The outlook didn’t look good. Doctors said that they could perform oral surgery but they weren’t sure that he would ever talk or eat again.
His mother simply wouldn’t accept that for an answer.
Anthony’s mother did her research and found that a study published in 2018 showed that a doctor at UT Health had completed successful surgery on macroglossia patients. His name was James Melville.
Melville received an email from Anthony’s mother but almost didn’t open it. He thought it must be junk mail. Thankfully, something made him click on the email. But even after reading it he was still skeptical, just due to the amount of junk mail he receives. He asked for a picture of the patient just to be sure, and sure enough, there was no prank insight.
Melville replied right away, assuring the family that he could help their son.

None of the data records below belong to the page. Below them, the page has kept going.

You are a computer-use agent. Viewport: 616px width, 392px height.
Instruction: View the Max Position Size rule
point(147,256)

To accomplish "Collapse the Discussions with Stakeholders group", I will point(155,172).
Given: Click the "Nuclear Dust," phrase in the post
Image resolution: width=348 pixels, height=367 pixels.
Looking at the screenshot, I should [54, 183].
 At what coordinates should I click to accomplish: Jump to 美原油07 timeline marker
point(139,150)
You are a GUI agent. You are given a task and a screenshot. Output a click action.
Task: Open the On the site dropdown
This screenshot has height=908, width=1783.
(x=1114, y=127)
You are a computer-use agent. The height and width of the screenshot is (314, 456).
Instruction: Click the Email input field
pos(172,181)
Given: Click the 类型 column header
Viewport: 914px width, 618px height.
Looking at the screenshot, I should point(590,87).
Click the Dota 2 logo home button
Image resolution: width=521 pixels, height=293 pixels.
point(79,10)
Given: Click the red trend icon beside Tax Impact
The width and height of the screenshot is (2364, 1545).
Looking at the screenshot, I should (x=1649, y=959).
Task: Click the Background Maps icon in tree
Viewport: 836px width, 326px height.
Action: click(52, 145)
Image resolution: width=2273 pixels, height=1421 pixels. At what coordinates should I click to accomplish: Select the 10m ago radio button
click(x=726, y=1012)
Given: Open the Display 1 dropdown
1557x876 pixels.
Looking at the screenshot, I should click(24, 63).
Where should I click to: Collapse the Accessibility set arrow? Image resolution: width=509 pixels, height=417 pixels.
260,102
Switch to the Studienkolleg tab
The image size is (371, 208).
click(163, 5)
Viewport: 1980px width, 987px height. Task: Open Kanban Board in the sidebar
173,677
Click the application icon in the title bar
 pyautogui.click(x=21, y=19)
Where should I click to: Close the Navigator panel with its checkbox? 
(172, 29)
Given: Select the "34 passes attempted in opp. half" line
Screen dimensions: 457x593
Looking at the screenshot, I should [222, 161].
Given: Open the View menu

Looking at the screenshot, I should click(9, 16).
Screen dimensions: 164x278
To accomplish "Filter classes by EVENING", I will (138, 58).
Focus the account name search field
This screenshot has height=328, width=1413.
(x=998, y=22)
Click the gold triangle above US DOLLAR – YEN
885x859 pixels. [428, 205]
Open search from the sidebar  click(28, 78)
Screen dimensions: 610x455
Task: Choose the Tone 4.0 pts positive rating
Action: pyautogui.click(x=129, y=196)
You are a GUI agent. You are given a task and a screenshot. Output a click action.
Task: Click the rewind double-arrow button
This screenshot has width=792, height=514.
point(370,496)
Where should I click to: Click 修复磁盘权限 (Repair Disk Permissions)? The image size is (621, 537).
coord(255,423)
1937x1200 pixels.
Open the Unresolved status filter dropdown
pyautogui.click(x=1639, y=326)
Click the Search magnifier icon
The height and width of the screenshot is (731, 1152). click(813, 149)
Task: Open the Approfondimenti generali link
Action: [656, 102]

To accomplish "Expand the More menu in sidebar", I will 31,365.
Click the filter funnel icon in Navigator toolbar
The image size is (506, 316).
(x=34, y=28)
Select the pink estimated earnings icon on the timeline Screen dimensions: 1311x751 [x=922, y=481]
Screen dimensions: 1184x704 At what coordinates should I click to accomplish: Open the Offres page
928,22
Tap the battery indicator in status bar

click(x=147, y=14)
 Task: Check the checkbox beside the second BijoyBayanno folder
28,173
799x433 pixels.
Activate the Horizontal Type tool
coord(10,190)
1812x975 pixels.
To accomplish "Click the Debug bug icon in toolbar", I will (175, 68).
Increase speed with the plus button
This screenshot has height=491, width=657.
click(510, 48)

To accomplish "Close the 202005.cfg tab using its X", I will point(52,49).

Anthony’s tongue was classified as very massive. The doctor explained that it happened because his lymph nodes were draining fluids into his tongue.
Due to the rarity of Anthony’s presentation, Melville had only performed two other surgeries on tongues that size. However, both patients did extremely well and had positive outcomes.
The entire surgery takes just 45 minutes and involves removing part of the tongue while preserving all of the nerves. This method allows the patient to maintain all feeling in their tongue, be able to speak normally, and have all of their taste return to normal. Since the tongue is mostly muscle (95%), it does heal quickly.
Just one week after the procedure, Anthony could talk again. He was able to eat soft foods and drink fluids. His tracheotomy was closed. Most importantly, he was smiling again. Anthony was able to experience a happy Thanksgiving dinner with his family and move on with his life.
By being brave enough to share his story, now another patient affected by the same rare condition has reached out to Melville and will be treated by the oral surgeon soon.